The Slovenian National Team, which has extremely talented players, performed an amazing evolution since 1991, surprising not only its supporters but all football lovers from all around the world. In 1999 they were the surprise of Group 2 of the Euro 2000 qualifying rounds, ending up in the second position, when everybody was expecting Greece to be second. And when everybody thought it was pure luck and Slovenia would fall against Ukraine in the play-off, another fantastic thing happens. Something that made Katanec, the Slovenian coach, say that "there is a God and He cheers for Slovenia!"! In our minds an image will remain from the 72nd minute of the match in Ljubljana. The magician: Acimovic (colorized in green in the Home page). The discription: impossible to describe. Click here to watch (again) that unique moment of football, because if we tried to describe it we would certainly be frustrated, since the beauty of a goal such as this one knows no words. Slovenia won 2-1 and four days later, by drawing in the Ukranian white blanket (1-1, Pavlin scored) the Slovenian National Team reserved its place in the florid fields of Belgium and Holland.

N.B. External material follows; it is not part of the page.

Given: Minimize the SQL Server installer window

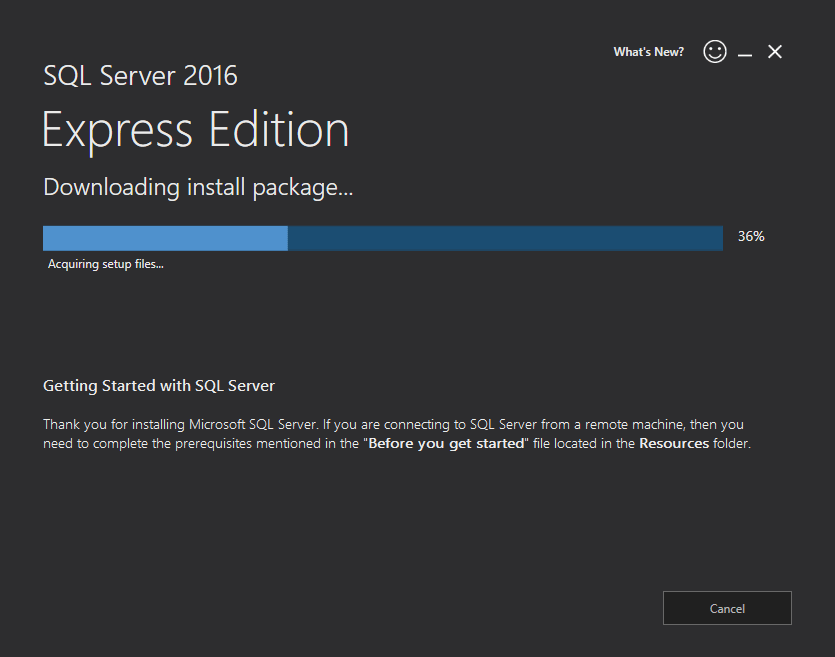Looking at the screenshot, I should [745, 55].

Zahovic and Pavlin celebrating. Green was the color of victory on that snow white afternoon :o)


From that day on, Slovenia was never the same again. These two matches were important not only at the sports level, but also at a social level, since they caused (as well as the other matches in the qualification rounds, but these two in particular) a great change in the Slovenes' everyday life: they started loving football. They started buying National Team shirts, filling the stadiums, "worshipping" the players... The first time this difference was felt was in the dawn after the second match. When the National Team arrived, there where 3000 people waiting for their heroes in the airport.

In 2001 they repeated it all. When everybody was thinking that Russia and Yugoslavia would be first and second in Group 1, Slovenia, in the 10th year of independence, forces Yugoslavia to take the third place. And in the play-off, although everybody was thinking Romania would win, the results were again 2-1 in Ljubljana - also with great goals (by Acimovic and Osterc) - and 1-1 in Romania, with Mladen Rudonja scoring his first goal for the National Team. And Slovenia qualified for its first World Cup!!!!!

After the Korea Japan World Cup Srecko Katanec resigned from National Team coach, and Bojan Prasnikar took his place. After the disappointment of not qualifying for Euro 2004 (Slovenia lost in the play-off against Croatia), he was replaced by the Slovenian legend Brane Oblak, who renewed the team but didn't manage to qualify for Germany 2006.